Overloaded with content? Julie Joyce explains why it’s essential for SEOs and link builders to learn how to wade through a sea of potential misinformation.
I like to joke that whenever Moz publishes an article about links, half my clients immediately email me about it. But that’s really not too far from the truth! People with big audiences have a lot of power.
But people can make mistakes — even people with strong expertise in a subject — so you do need to be careful trusting information without backup sources. In my opinion, the best thing about Moz is that in the comments, people will call you out, ask questions and offer alternative points of view.
People will also call you out on social media, but I’ve noticed that it doesn’t always happen with smaller sites that have smaller audiences. If an individual is writing on his or her own blog and just getting started, especially if that blog doesn’t allow comments, the writer can say lots of untrue things and no one will even notice — other than maybe your poor client.
When the data isn’t what it should be
People do make proclamations based on faulty data. I recently was involved with a study that turned out to be based on a lot of incorrect information for various reasons.
When I pointed this out to the person conducting the study, he never spoke to me or interacted with me again. Did he let anyone know what I’d said? No. It would have changed his conclusions. He didn’t want to admit that he’d been wrong or overlooked something.
This cannot be an isolated experience.
Many sites publish studies, so let’s say a client forwards you a study that draws its conclusions from a very small sample.
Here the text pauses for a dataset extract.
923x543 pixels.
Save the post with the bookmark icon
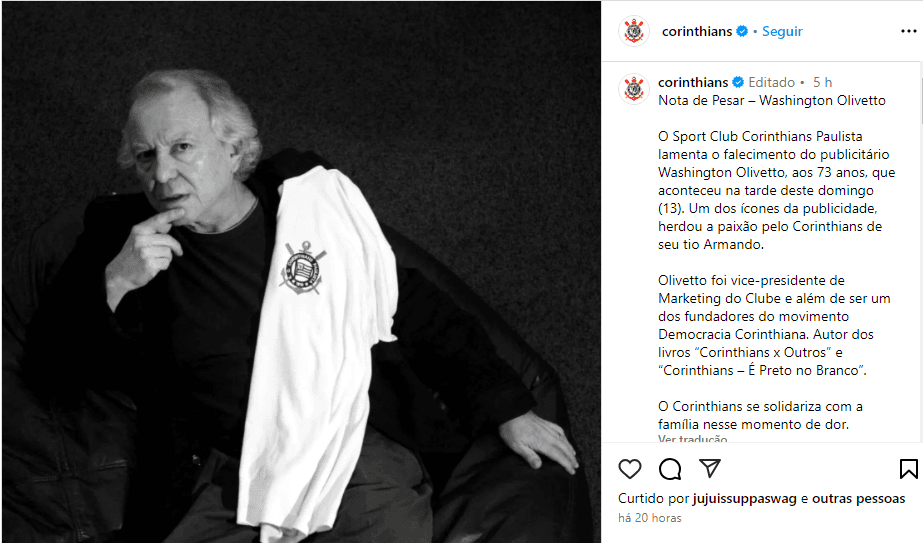908,469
Do you really want to trust your marketing to a test that only looked at three sites?
If I have built exactly three links for two clients in the same industry (let’s say gaming), and both of those sites improved five spots in rankings for their most important keyword, I could theoretically say that all gaming clients needed only three links to see an improvement in their rankings. But the fact is, such a small sample is unlikely to produce statistically significant results.